A fila para entrar na National Geographic Summit, a cimeira que reuniu em Lisboa alguns dos nomes mais sonantes da ciência mundial, vai desde a porta do Coliseu dos Recreios até à Avenida da Liberdade. Uma das pessoas que espera para entrar na sala é Patrícia Almeida, uma estudante de Gestão natural de Coimbra que chegou ainda na terça-feira à noite à capital para ouvir a palestra de Terry Virts. “Ele não foi só um astronauta”, insiste a estudante de 20 anos, acompanhada por um grupo de amigas: “Ele é um líder. Vi um vídeo dele no Instagram a passar por cima da Ucrânia com flashes que eram dos bombardeamentos. Ele teve de assistir a isso enquanto geria uma equipa de americanos e russos. Ele sabe gerir pessoas”, explica a universitária. Não terá de esperar muito tempo até ouvir o herói que a trouxe até aqui: Terry Virts é logo o primeiro a discursar na National Geographic Summit, que acontece em Portugal pela segunda vez consecutiva.
A National Geographic prometeu “um dia para celebrar o nosso planeta”, mas começou acima de tudo por deixar perguntas às mais de 1.200 pessoas que encheram as cadeiras do Coliseu: “Porque está a espécie mais inteligente a destruir o planeta?

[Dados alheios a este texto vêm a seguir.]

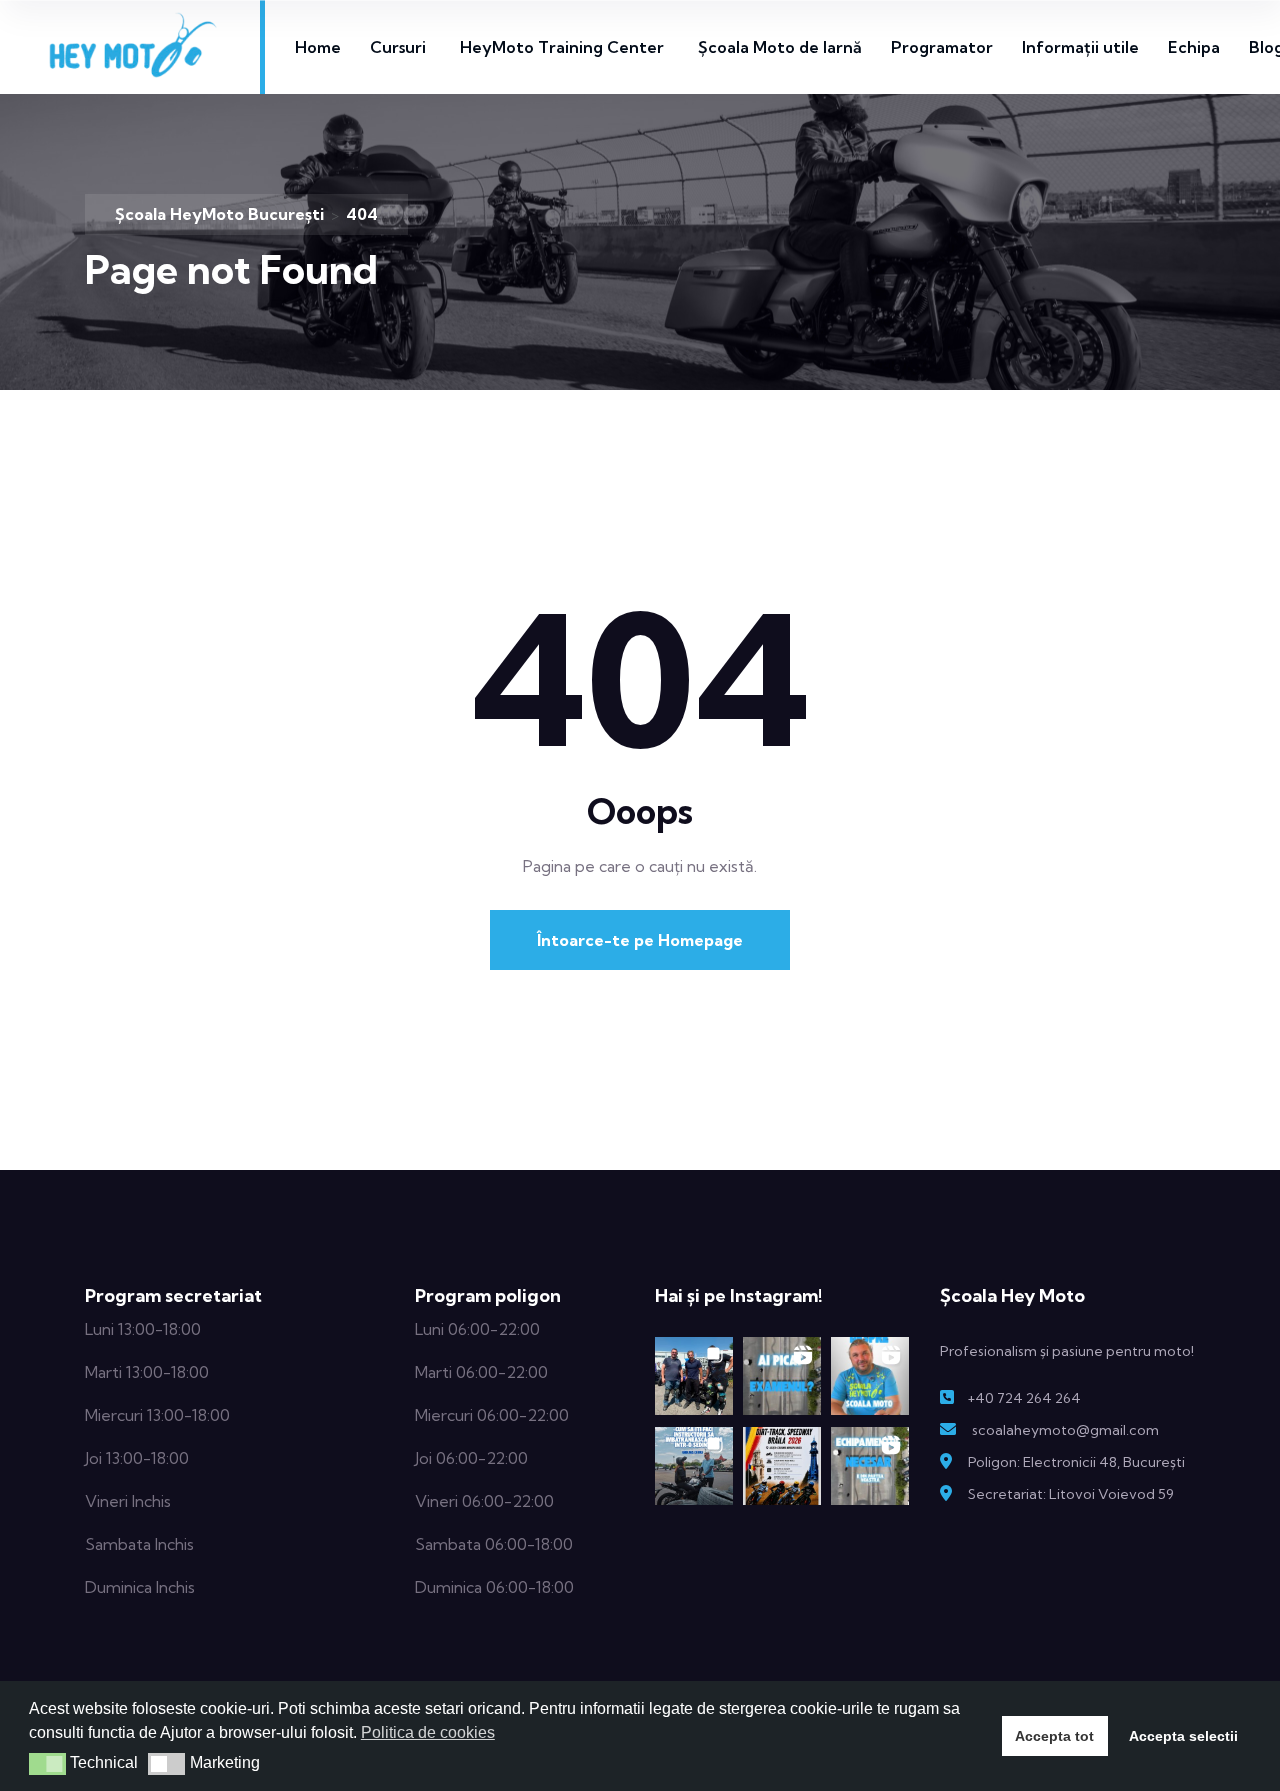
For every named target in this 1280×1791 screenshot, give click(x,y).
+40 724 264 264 (1024, 1398)
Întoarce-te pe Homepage (640, 940)
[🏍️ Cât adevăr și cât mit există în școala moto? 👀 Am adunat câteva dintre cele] (870, 1376)
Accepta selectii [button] (1183, 1736)
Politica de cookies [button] (428, 1732)
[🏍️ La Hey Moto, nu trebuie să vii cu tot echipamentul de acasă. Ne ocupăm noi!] (870, 1466)
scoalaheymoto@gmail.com (1065, 1430)
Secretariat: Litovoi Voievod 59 (1071, 1494)
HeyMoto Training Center (562, 47)
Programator (942, 47)
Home (318, 47)
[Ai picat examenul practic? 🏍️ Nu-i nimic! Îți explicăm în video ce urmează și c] (782, 1376)
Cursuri (398, 47)
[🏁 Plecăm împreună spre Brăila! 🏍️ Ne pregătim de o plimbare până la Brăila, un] (782, 1466)
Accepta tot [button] (1054, 1736)
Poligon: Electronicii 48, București (1076, 1462)
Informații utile (1080, 47)
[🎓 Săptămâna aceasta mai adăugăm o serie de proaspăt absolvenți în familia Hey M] (694, 1376)
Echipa (1194, 47)
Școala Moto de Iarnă (780, 47)
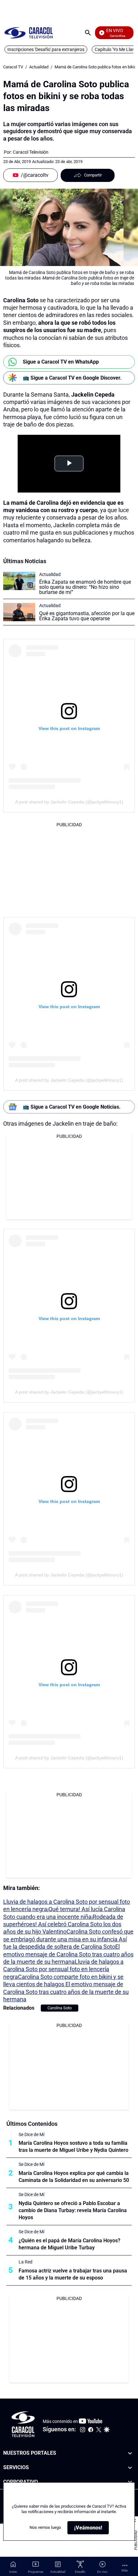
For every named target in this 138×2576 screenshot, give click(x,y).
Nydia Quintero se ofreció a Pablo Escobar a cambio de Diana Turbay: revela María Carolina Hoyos (73, 2210)
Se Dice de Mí (31, 2134)
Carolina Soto (59, 2007)
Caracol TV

Percorremos um longo caminho, às vezes esquecemo-nos dele. O nosso planeta é frágil. Tudo começa contigo, nas tuas escolhas como pessoa e como consumidor. Que impacto quer ter no nosso planeta e na nossa sobrevivência enquanto espécie? Que planeta quer deixar aos seus filhos?”, questiona a National Geographic antes de Catarina Furtado ter entrado em palco para conduzir a cimeira ao longo do dia. As respostas vieram a seguir.

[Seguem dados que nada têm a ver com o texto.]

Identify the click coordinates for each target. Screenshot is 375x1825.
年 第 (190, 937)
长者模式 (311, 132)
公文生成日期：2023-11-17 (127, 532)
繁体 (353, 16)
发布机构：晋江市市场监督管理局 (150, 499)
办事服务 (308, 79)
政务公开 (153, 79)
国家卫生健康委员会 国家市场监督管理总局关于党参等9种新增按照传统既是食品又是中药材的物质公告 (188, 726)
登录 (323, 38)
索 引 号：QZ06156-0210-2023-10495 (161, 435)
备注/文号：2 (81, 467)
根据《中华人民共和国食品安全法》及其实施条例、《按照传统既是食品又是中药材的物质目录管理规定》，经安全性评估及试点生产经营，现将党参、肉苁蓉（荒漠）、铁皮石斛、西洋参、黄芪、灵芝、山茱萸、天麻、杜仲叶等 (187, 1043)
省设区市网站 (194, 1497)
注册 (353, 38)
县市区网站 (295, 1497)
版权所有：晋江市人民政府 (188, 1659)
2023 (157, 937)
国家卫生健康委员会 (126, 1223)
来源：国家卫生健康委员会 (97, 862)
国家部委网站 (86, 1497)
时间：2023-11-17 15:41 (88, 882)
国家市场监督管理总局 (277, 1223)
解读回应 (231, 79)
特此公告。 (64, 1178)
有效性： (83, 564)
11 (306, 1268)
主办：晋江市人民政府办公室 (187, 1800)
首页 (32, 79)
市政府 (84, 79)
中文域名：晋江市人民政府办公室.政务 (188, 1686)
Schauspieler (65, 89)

Terry Virts e os 8 minutos e meio que lhe mudaram a vida
Terry Virts estava dentro de um vaivém. Eram quatro da manhã, a Lua já ia alta, a luz que refletia conseguia escapar aos farrapos de nuvens no céu e havia 100 milhões de pessoas na praia junto ao Cabo Canaveral à espera de ver o vaivém espacial Endeavour levantar voo. Dentro do vaivém, o corpo de Terry Virts sacudia de um lado para o outro à conta dos três motores principais que queimavam azoto e dos motores secundários que queimavam 11 milhões de quilos de combustível sólido por segundo. Estava a caminho da maior missão consecutiva no espaço em toda a sua vida. E da quarta maior em toda a história da exploração espacial.

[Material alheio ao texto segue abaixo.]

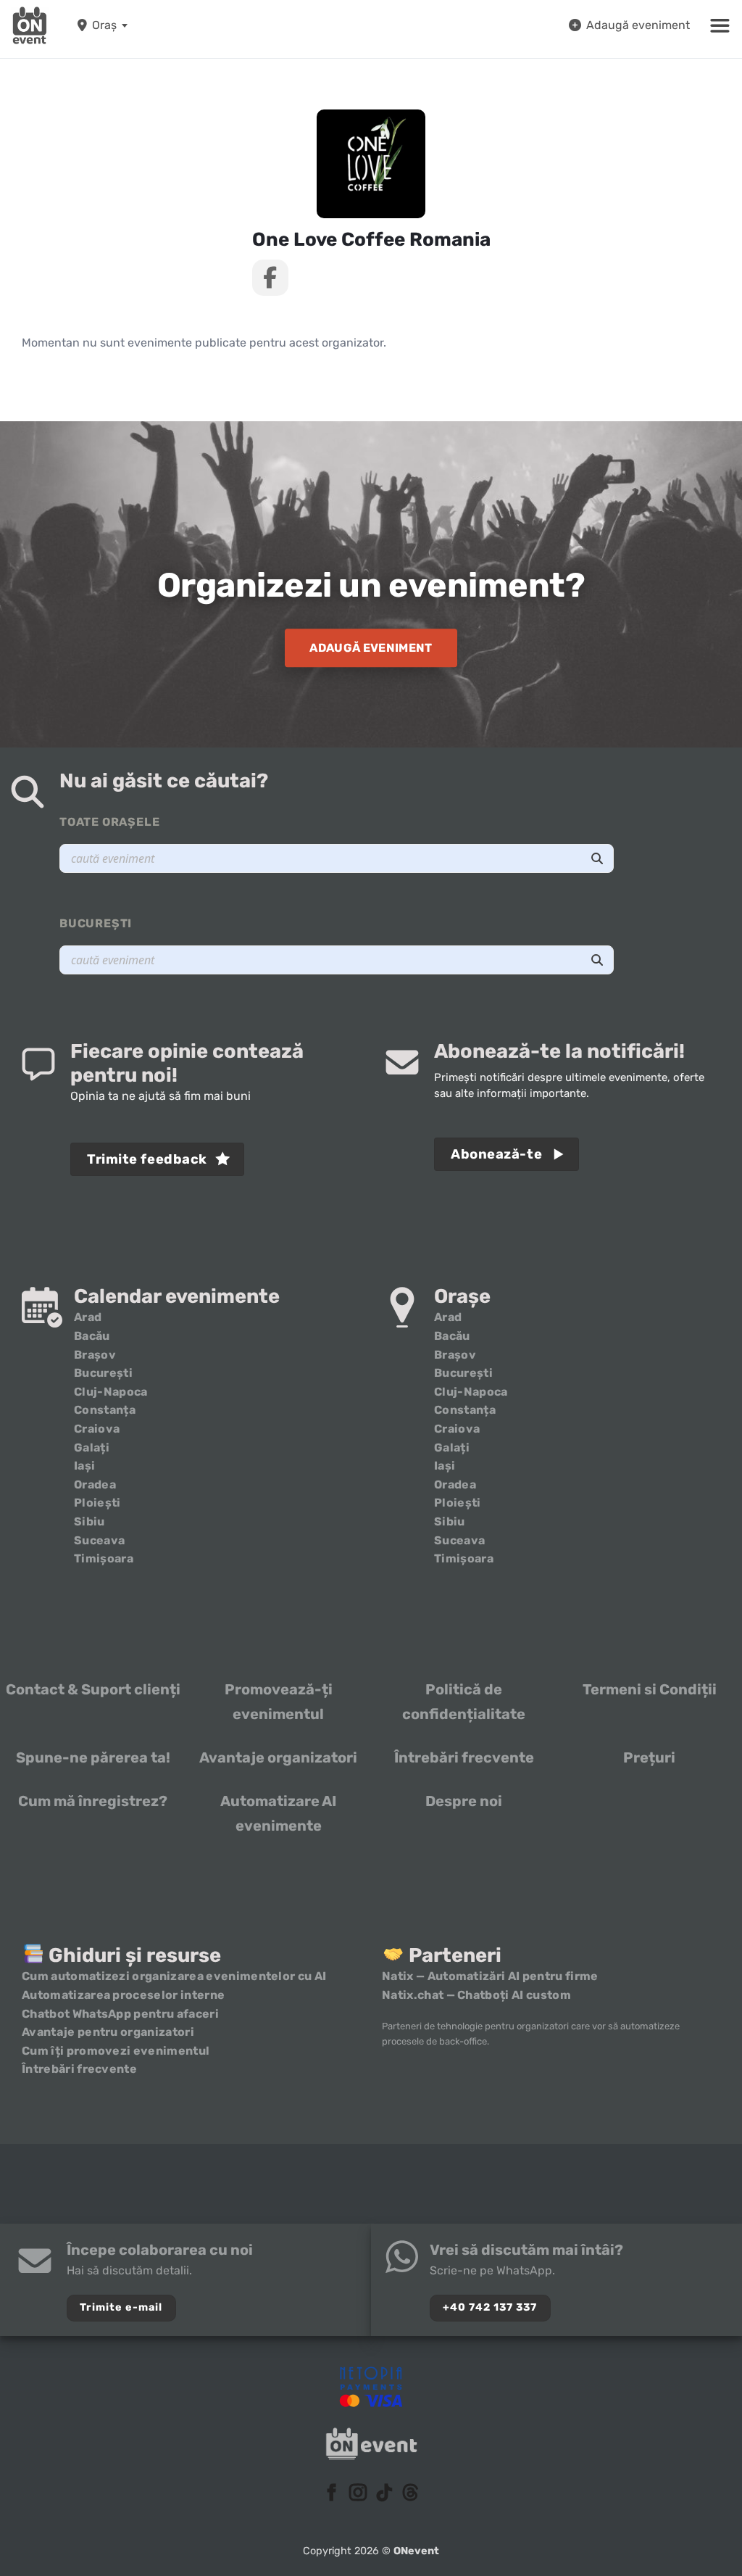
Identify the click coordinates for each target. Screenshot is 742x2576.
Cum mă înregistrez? (92, 1801)
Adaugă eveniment (638, 25)
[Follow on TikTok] (384, 2493)
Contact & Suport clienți (93, 1689)
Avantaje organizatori (278, 1757)
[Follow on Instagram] (358, 2493)
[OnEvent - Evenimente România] (30, 25)
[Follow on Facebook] (332, 2493)
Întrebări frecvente (464, 1757)
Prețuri (649, 1757)
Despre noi (463, 1801)
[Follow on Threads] (410, 2493)
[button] (720, 25)
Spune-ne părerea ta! (93, 1757)
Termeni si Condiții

Quando os motores se ligaram e o fogo incendiou a plataforma de lançamento, Flórida ficou iluminada como se fosse de dia. Assim que a contagem decrescente terminou, Terry Virts iniciou uma viagem de oito minutos e meio a uma velocidade de 25 mil quilómetros por hora — o equivalente a percorrer oito quilómetros por segundo — em direção ao gigantesco laboratório espacial que é a Estação Internacional. Foi sempre a olhar para a Lua: “Apercebi-me que aquela viagem tinha começado muitos anos antes quando ainda era uma criança”, conta o astronauta na National Geographic Summit.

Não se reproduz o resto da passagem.